At its heart, Americanah is a tender love story, beginning in adolescence
she liked that he wore their relationship so boldly, like a brightly coloured shirt. Sometimes she worried that she was too happy. She would sink into moodiness or snap at Obinze, or be distant. And her joy would become a restless thing, flapping its wings inside her, as though looking for an opening to fly away.It's a vital young bond which nevertheless struggles to survive once Ifemelu and Obinze are continents apart. With Adichie there's always more than one dimension, and in Americanah her writing develops into an examination of the immigrant experience. So deeply perceptive is she and her characters so vividly portrayed, that you become more than just involved, you find yourself inhabiting them
She woke up torpid each morning, slowed by sadness, frightened by the endless stretch of day that lay ahead. Everything had thickened. She was swallowed, lost in a viscous haze, shrouded in a soup of nothingness. Between her and what she should feel, there was a gap.As Ifemelu struggles on the edge of society, alienated yet clear-sighted, she observes differences of race and identity, regarding herself as black for the first time.

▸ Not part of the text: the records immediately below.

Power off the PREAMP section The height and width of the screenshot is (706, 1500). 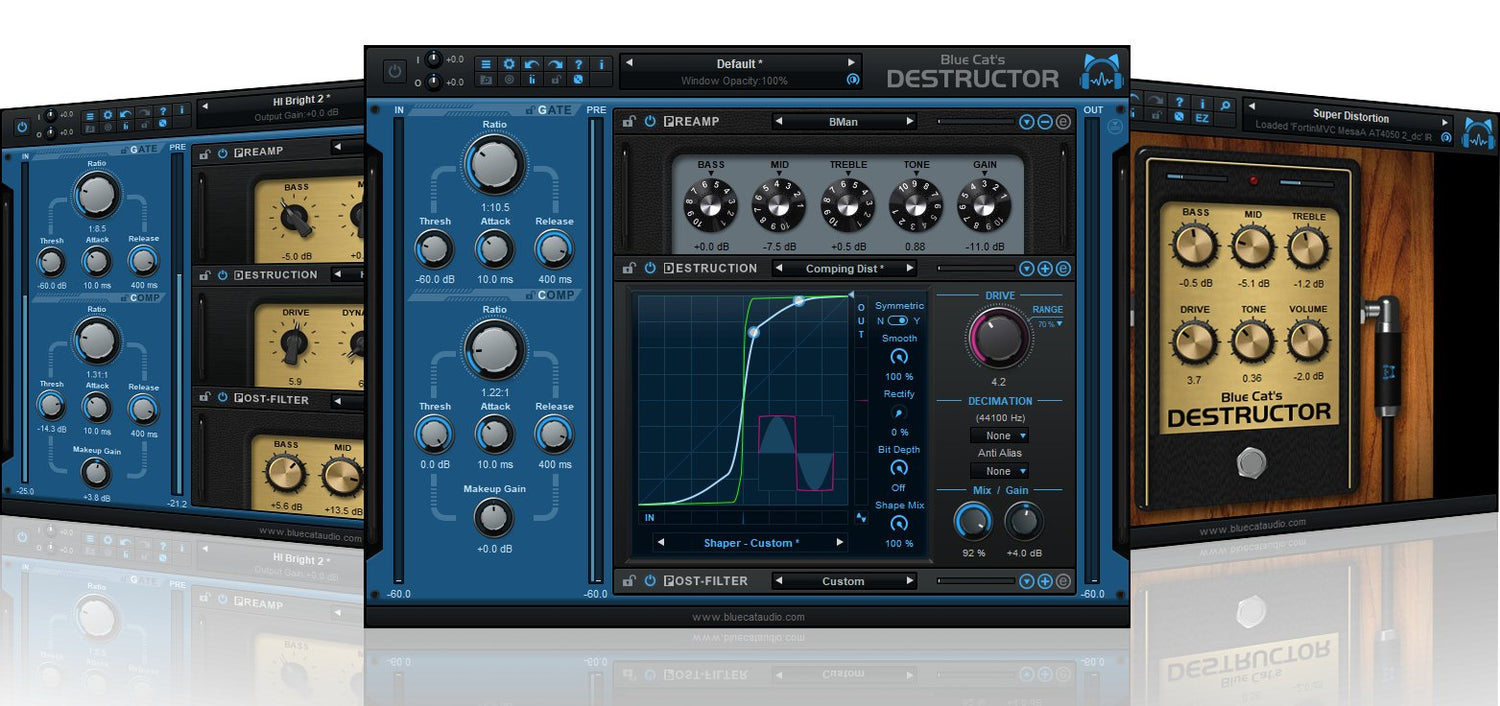click(x=649, y=121)
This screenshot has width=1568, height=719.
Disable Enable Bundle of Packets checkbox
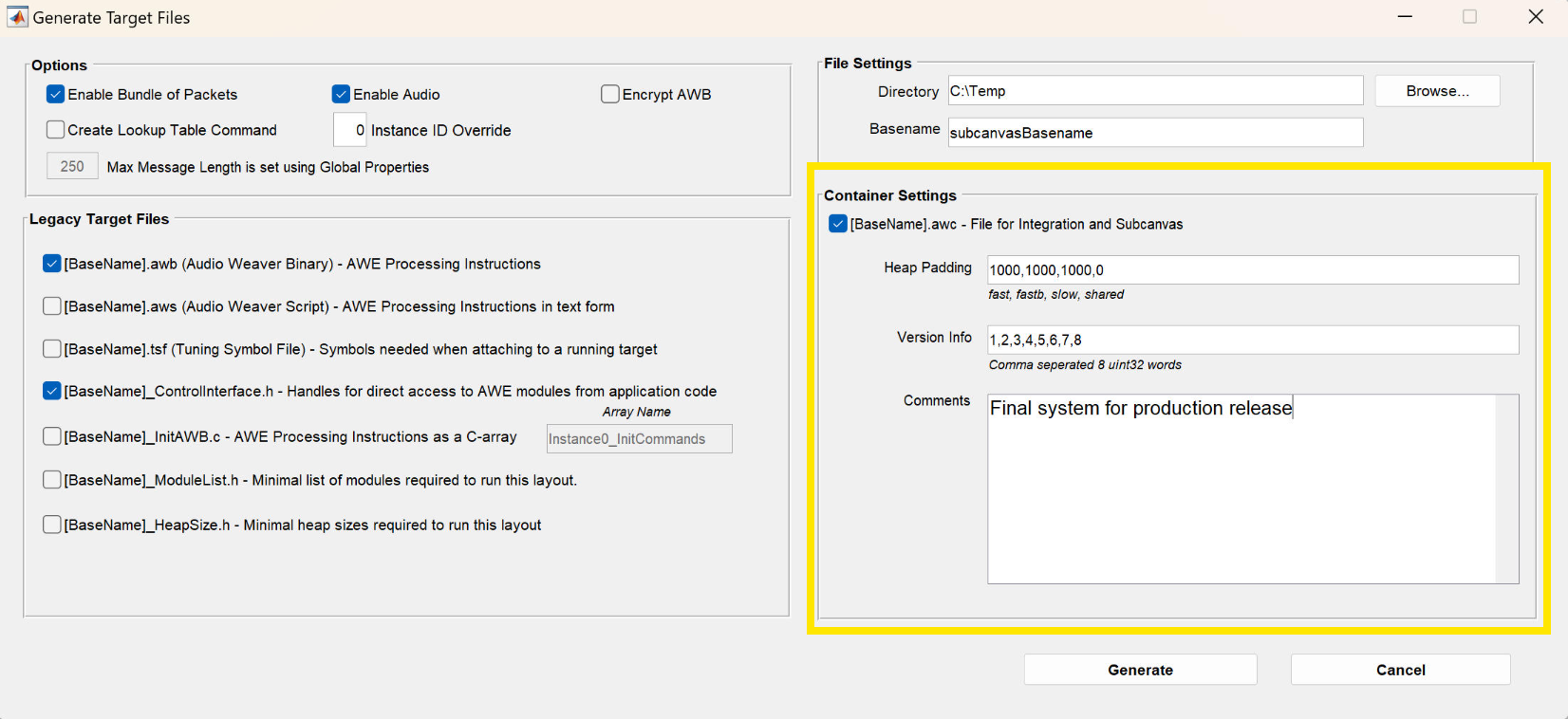tap(56, 95)
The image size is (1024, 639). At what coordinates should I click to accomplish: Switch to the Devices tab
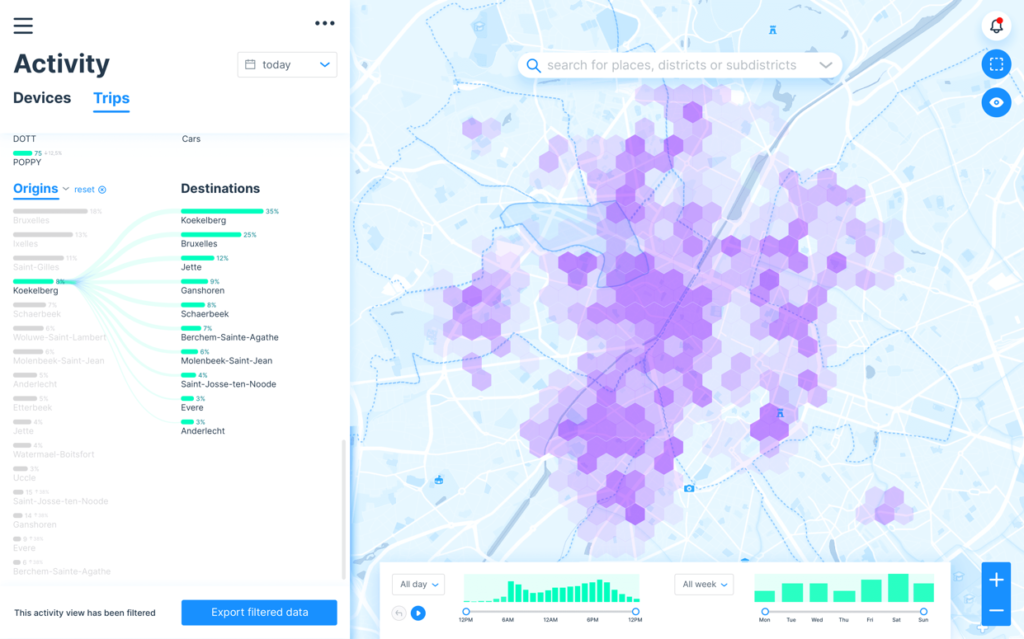coord(42,98)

In America, she envies others their ease, watching her friend Ginika
There were codes Ginika knew, ways of being that she had mastered...Ginika had come to America with the flexibility and fluidness of youth, the cultural clues had seeped into her skin and now she went bowling, and knew what Tobey Maguire was about, and found double dipping gross.At the beginning of the novel, Ifemelu travels to a New Jersey salon to have her hair braided, an act representative of the themes Adichie is about to explode. Why should African hair so often be deemed unacceptable in its natural state and why does Ifemelu have to travel from tranquil, affluent Princeton into the depths of Trenton to find a place where it can be braided?
Of Igbo descent, it's only in America that Ifemelu becomes acutely aware of the distinction between tribes. Her observations are often wryly amusing, noticing the lengths many Americans take to avoid describing a person by their colour and their assumption that the foreign poor are all equally blameless and somehow canonised by their poverty. She starts an outspoken, often tongue-in-cheek blog about race and its hierarchy, the 'slippery layers of meaning that eluded her'.

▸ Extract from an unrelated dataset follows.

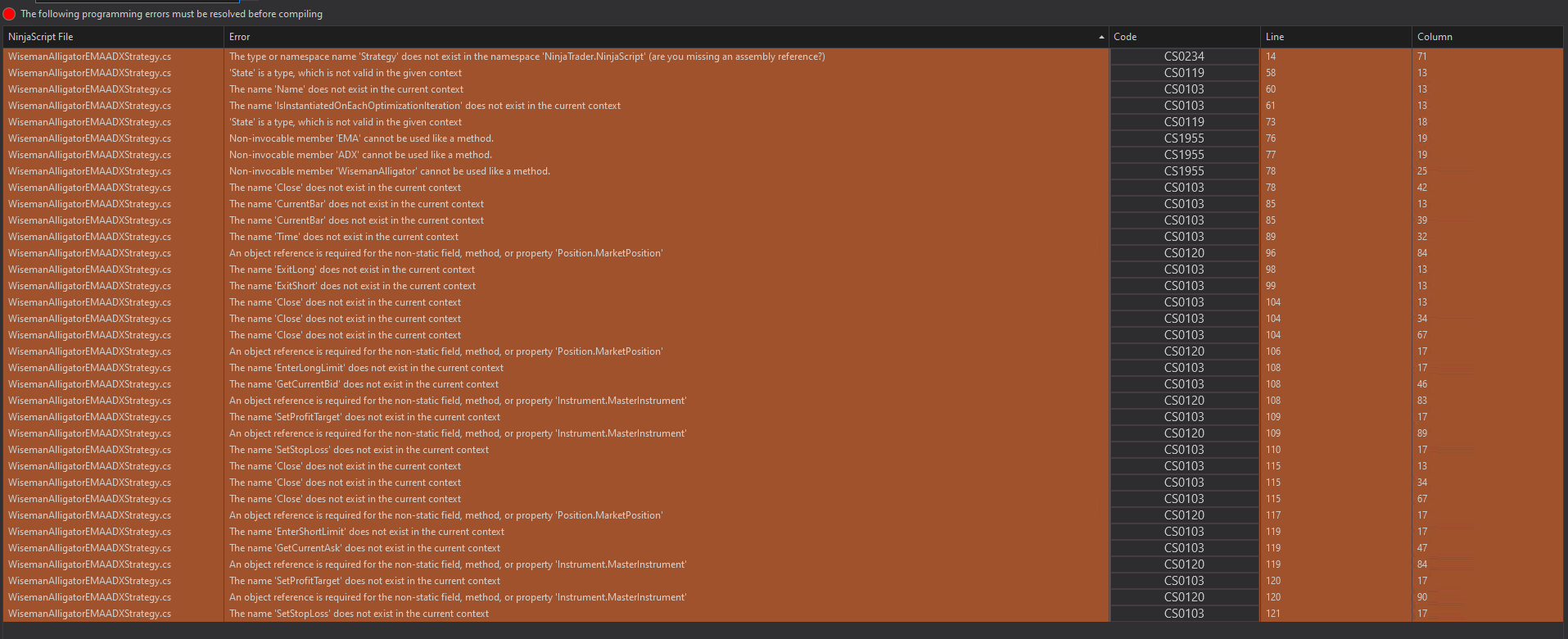
Task: Open the CS0234 error code cell
Action: (x=1184, y=57)
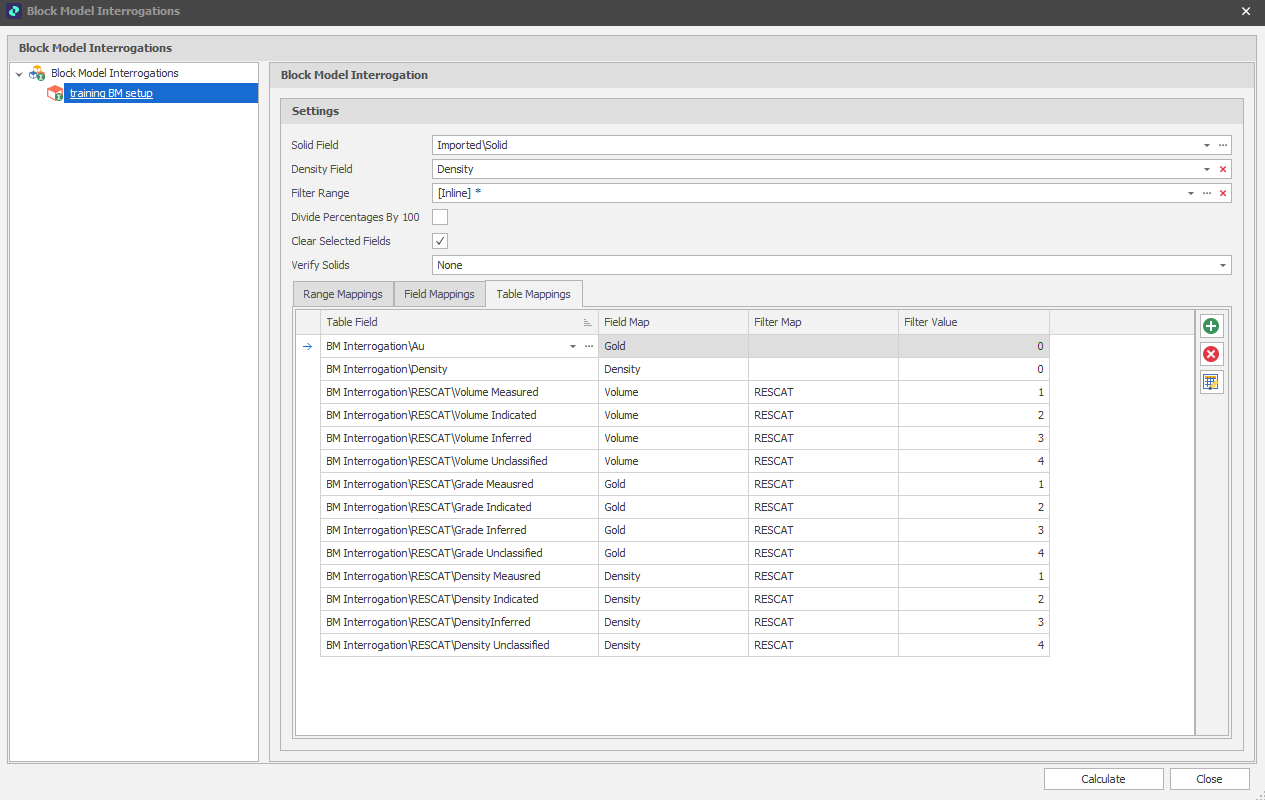1265x800 pixels.
Task: Click the Close button at bottom
Action: coord(1209,779)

Adichie could write about the contents of your sock drawer and make them fascinating and in Americanah she mines a rich seam with every act, every sentence full of nuance. Switching back and forth between Ifemelu's present and her past in Nigeria, the two eventually merge as she's drawn back to a homeland at once familiar and strange, where Obinze is now living the life of a successful, married businessman.

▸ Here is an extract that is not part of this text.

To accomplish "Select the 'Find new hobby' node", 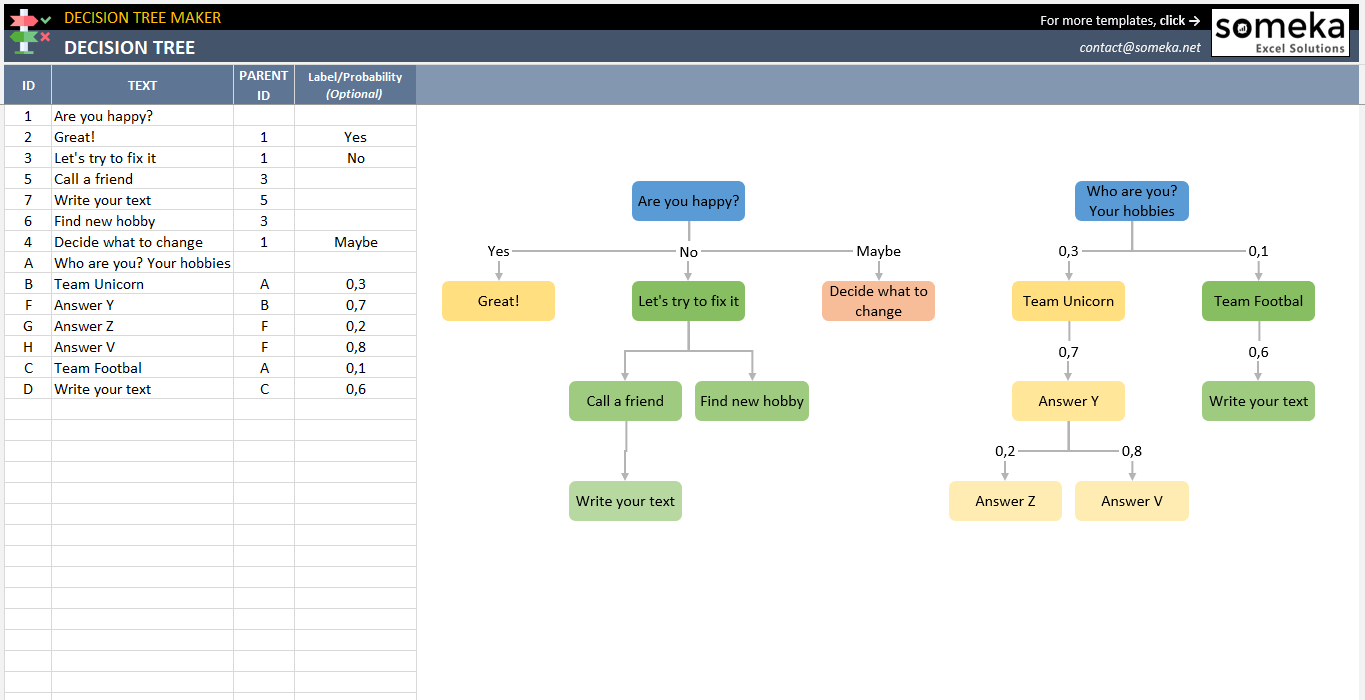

This is an incisive, often funny and always ambitious book. If, at times, I found it harder to recognise Obinze's snapshot of Britain, this is likely because my own experiences are very different to his. Americanah must be a very strong contender to win The Baileys Prize because to read it is so much more than simple enjoyment; it's an immersive phenomenon which leaves you with a sense of bereavement when you're forced, kicking and screaming, to put it down.
Americanah is published in paperback in Great Britain by Fourth Estate. The winner of the Baileys Women's Prize for Fiction 2014 will be announced on June 4th.
Photo of Americanah courtesy of Waterstones.
Great review, Claire. She's such an excellent, thought-provoking writer. I found some of the scenes in Britain really vivid - like when he enters the train in Britain and finds it full of Nigerians. Instead of seeing them as companions he sees them as through British eyes and considers how a British person would react to them. The relationship between Obinze and his Nigerian friend who took such a different path was especially poignant.
ReplyDeleteThanks Eric - enjoyed reading your review too. You're right, some of the scenes in Britain are really memorable - I think because of the relative brevity of Obinze's stay I found some of the British characters understandably less developed. Still a brilliant book and another wonderful achievement.